A vast rectangular stone platform stands above the city on great retaining walls of massive ancient ashlar masonry, the Herodian Temple platform, but bare and neglected: no dome, no mosque, no shrine of any kind upon it.

At the high point of the empty esplanade lies a large outcrop of exposed living rock, the Foundation Rock, open to the sky, with no building over it. The absence of any structure on the rock dates the scene firmly before the dome that would later be raised over it.

Below the platform spreads a late-antique provincial city of red-tiled roofs, colonnaded streets and Christian churches, Byzantine Aelia / Iliya, the Jerusalem of the Eastern Roman Empire, with the great domed Church of the Holy Sepulchre visible among the rooftops.

The platform is strewn with rubble and debris and shows signs of long neglect, under Byzantine Christian rule the old Temple esplanade was deliberately left desolate, used at times as a dumping ground rather than maintained.

It is night under a starlit sky.
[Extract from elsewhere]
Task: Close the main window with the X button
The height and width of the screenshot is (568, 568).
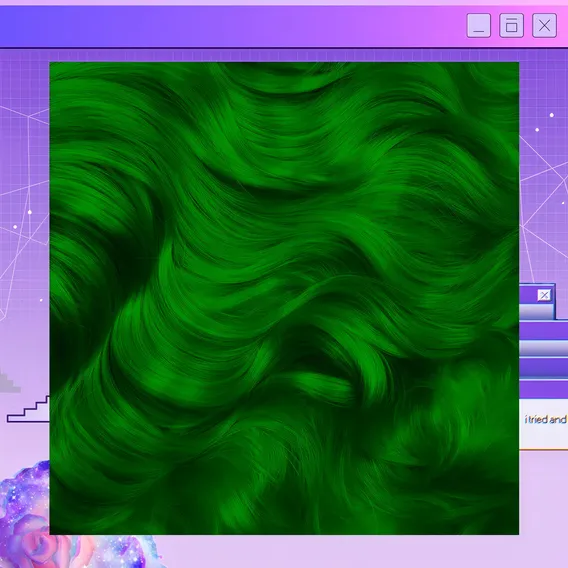Action: point(544,25)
The scene is the far terrestrial endpoint named in the opening verse of Surat al-Isra', al-Masjid al-Aqsa, 'the Farthest Mosque, whose surroundings We have blessed' (Q 17:1), and shows only that place, never the ascent that the hadith tradition describes from it.

No figure appears and nothing of the Mi'raj is depicted. The subject is the blessed precinct itself, in the bare state in which it stood seventy years before the first Muslim building was raised there.
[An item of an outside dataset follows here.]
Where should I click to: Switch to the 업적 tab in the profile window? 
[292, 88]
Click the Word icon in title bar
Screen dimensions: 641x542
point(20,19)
The dating is traditional and approximate, the Sunni sources place al-Isra' wa-al-Mi'raj about a year before the Hijrah, roughly 621 CE, and the material setting is firmly pre-Islamic Byzantine Jerusalem.

Primary sources

The Qur'an, Surat al-Isra' (Q 17:1): Names al-Masjid al-Aqsa as the destination of the Night Journey. The inerrant Word of Allah and the warrant for the scene's subject.

Sahih al-Bukhari and Sahih Muslim (3rd c. AH): The canonical Sunni narrations of al-Isra' wa-al-Mi'raj. They establish the event and the Jerusalem endpoint; the scene deliberately depicts only the place, not the ascent.

Ibn Kathir, al-Bidaya wa al-Nihaya (14th c.): Sunni synthesis of the Night Journey and discussion of the variant datings of the year.

Further reading & cross-references

Mujir al-Din al-'Ulaymi, al-Uns al-Jalil bi-Tarikh al-Quds wa-al-Khalil (15th c.): The standard Sunni history and topography of Jerusalem. Used for the state of the Haram platform and the city, and for the chronology of the later Muslim building of al-Masjid al-Aqsa and the Dome of the Rock, i.e. what was NOT yet on the platform in c. 621 CE.

Byzantine-period archaeology and topography of Aelia Capitolina: Non-confessional cross-reference (excavations and surveys of the Temple Mount retaining walls and the Byzantine city) confirming the Herodian platform, the desolate state of the esplanade under Christian rule, and the layout of churches including the Holy Sepulchre. Used purely for material/date confirmation.

Date of the Dome of the Rock, 'Abd al-Malik's foundation inscription (72 AH / 691-692 CE): Material evidence (the surviving Kufic foundation inscription inside the Dome of the Rock) fixing the dome's construction some seventy years after the Night Journey, establishing that the rock stood bare and open at the time of the scene.